On Thu, Jun 3, 2010 at 6:25 AM, Scott Christensen <[email protected]>wrote:
> I agree that the human brain is better wired to play Go than Chess.
> Humans can remember hundreds of thousands of visual images and their
> significance, but we only have a working memory of 6-7 steps in a
> temporal sequence. There are fewer possible moves in chess and its
> easier to assign point values to positions, so a computer can make
> moves based on expected consequences beyond 6-7 moves in the future.
>
> In Go there are too many possible future combinations for even
> computer systems to deal with. Humans rely on pattern recognition for
> effective game play. Computers are extremely poor at pattern
> recognition of salient features and almost totally lacking in
> intermediate goal setting which are extremely important to human play.
>
> Computers are not really 'thinking' but are merely sorting data to
> come up with a 'simulation' of a proper game move.

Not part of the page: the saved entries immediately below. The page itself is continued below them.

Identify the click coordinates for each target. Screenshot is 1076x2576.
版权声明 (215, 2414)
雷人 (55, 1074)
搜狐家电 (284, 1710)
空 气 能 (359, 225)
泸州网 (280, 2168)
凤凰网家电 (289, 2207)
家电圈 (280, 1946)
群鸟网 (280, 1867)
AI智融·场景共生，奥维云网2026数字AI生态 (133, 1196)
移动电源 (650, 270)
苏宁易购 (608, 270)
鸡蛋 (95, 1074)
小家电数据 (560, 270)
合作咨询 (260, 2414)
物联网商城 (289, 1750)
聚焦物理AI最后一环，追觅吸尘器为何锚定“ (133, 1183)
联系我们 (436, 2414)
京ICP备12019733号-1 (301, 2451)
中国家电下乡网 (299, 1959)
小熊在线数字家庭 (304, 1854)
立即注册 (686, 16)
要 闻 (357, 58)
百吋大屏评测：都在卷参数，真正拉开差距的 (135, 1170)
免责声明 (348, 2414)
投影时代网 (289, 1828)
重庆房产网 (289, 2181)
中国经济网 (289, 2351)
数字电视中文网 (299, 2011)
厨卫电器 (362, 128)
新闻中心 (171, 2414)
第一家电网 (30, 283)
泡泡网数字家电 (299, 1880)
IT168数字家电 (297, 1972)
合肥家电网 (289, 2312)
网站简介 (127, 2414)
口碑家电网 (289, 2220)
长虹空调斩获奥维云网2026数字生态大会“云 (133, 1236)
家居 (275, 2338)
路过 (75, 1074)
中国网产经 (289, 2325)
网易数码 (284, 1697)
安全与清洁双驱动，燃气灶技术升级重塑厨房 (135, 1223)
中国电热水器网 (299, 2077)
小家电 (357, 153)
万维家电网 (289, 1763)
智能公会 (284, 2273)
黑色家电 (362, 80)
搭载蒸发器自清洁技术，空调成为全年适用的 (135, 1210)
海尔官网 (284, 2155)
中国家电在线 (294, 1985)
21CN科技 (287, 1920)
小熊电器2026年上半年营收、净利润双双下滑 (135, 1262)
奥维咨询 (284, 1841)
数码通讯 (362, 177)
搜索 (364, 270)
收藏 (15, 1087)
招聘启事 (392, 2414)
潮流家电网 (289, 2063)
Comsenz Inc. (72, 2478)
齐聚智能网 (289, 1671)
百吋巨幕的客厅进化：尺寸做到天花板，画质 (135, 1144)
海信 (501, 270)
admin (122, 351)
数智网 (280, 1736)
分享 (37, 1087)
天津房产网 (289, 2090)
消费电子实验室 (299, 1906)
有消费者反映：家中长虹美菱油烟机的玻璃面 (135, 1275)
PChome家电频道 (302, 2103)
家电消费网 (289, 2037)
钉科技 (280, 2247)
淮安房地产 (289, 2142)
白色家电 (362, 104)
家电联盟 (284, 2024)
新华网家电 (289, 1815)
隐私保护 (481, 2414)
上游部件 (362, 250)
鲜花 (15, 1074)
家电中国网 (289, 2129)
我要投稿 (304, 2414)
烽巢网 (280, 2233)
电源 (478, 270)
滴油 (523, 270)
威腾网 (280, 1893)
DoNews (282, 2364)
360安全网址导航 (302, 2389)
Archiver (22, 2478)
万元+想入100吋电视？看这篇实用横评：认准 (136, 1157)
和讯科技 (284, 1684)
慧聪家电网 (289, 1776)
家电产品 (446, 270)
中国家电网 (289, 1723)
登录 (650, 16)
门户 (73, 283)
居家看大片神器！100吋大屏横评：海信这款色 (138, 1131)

There are many
> board scenarios that can be presented to game systems that demonstrate
> they have absolutely no concept of the games.
>
> The newly popular technique of Monte Carlo Tree Search does go a step
> closer to a human thought process of predicting the consequences of
> moves to a distant future outcome rather than just calculating point
> values a few moves ahead which is perhaps why this technique has had
> such fantastic success lately.
>
>
I think your assessment is accurate. Of course chess suffers all the same
effects you mention for go, just in different proportions. I think that
fact is not understood. Even the very best programs can search 20 ply
ahead and not understand what is really going on in computer chess -
although with increasing depth that is getting rarer and rarer. And there
are positions that can be presented to chess program that reveal they are
essentially clueless. The amazing depths that computers search now
covers a multitude of sins, but the same problem is still there, the
evaluation function is completely broken for some positions. It only
works if we can search deeply enough that we are no longer evaluating the
trouble positions.
The amazing progress in computer go is based on the same exact paradigm that
chess uses, evaluation and search. Since the games have different
characteristics we do each differently, but that is just semantics - it is
fundamentally search and evaluation. Intelligent playouts turn out in GO
to be far superior as an evaluation function than the old static methods
and depth first search is replaced by best first search.
And by the way, even old style brute force alpha/beta "works", it's just
that there are better ways by far so it's rather silly to use this directly.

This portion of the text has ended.